Well i do enjoy bike riding. I ride like 24/7 all day. I dont have a job yet. But we r suppose to be getting me one soon. I try to make myself happy by doing things tat r postive but sometimes they end up negitive. All my Life ive been depress sence i was little. Nobody knew why. Idk if it was my past through foster homes or wat idk. Ive had a rough Life until now. A couple of days ago my dad threatened me to kick me out in 6 weeks like i have no where to go. He always told me nobody aint going to take me the way i am. How does tat make me feel even WORSE bout myself. So i told him so u want to see me living on the streets OMG r u serious! My life has been screwed up bc of me i make it hard on them bc of how i am all the time, How i act, How i do things. It just pisses them off. Tats why i want to end my Life is bc i cant stand to take much more of it. If nobody wants me n i just make everyones life misserable then i shouldnt be Alive!

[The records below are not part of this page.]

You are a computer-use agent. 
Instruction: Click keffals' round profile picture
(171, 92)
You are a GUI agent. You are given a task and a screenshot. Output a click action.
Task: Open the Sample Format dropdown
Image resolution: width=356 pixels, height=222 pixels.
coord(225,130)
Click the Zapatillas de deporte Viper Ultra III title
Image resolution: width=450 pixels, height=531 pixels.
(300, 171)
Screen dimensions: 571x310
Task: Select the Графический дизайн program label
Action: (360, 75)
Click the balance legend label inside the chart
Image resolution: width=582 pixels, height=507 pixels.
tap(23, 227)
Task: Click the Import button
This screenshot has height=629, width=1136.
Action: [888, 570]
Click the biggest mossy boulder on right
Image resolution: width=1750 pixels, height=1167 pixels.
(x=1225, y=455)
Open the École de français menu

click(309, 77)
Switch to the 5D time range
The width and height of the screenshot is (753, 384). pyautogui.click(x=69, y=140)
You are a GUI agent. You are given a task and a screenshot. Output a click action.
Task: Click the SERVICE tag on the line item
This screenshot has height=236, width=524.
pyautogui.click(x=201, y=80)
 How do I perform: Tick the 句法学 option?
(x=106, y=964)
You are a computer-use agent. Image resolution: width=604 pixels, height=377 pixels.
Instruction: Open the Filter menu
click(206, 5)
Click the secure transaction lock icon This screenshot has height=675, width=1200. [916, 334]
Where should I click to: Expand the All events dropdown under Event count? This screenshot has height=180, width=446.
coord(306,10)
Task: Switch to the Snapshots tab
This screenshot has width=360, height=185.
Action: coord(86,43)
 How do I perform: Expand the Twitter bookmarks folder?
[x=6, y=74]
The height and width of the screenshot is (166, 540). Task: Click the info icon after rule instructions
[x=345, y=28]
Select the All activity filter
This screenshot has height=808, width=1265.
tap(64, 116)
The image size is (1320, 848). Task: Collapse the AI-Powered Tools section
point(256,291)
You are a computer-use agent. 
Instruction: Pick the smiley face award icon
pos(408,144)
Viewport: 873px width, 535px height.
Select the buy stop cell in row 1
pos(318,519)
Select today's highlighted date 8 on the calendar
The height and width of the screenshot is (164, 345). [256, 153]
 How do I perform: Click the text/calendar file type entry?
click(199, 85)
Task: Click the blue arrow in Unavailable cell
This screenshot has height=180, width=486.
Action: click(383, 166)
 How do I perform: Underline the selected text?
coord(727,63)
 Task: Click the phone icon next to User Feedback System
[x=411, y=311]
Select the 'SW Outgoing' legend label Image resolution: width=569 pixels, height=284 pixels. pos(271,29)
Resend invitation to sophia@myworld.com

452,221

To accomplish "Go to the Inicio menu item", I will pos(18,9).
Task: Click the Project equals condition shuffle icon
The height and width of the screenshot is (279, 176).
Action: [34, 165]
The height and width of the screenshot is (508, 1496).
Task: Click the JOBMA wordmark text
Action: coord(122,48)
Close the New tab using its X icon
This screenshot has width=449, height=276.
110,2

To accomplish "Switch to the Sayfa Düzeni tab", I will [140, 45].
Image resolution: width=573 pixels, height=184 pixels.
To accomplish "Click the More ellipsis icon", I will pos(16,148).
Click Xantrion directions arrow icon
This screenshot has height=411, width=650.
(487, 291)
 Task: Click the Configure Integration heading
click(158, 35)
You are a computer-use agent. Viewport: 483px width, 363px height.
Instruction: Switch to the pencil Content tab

One day im going to be dead n they r going to regret everything they did to me. I do have a Therapist but we had to get rid of her bc shes a asshole so we have to go find someone else now. I want to move out really bad. But idk where. I have a Disability Check tat i get every month tat i can barly live on but if i want to move out i also have to have a job to get me more money. But i figure out something. My Life aint over yet until Something terribly goes wrong then ill be gone for good.


R.I.P
CJ Collins 1993-2008
He was a Awesome Kid
I Love you n Miss you


You learn at a certain pace. Then that pace goes away. Then

you try and try to do everything you can. Then it gets harder.

Then you give up. Then its all over.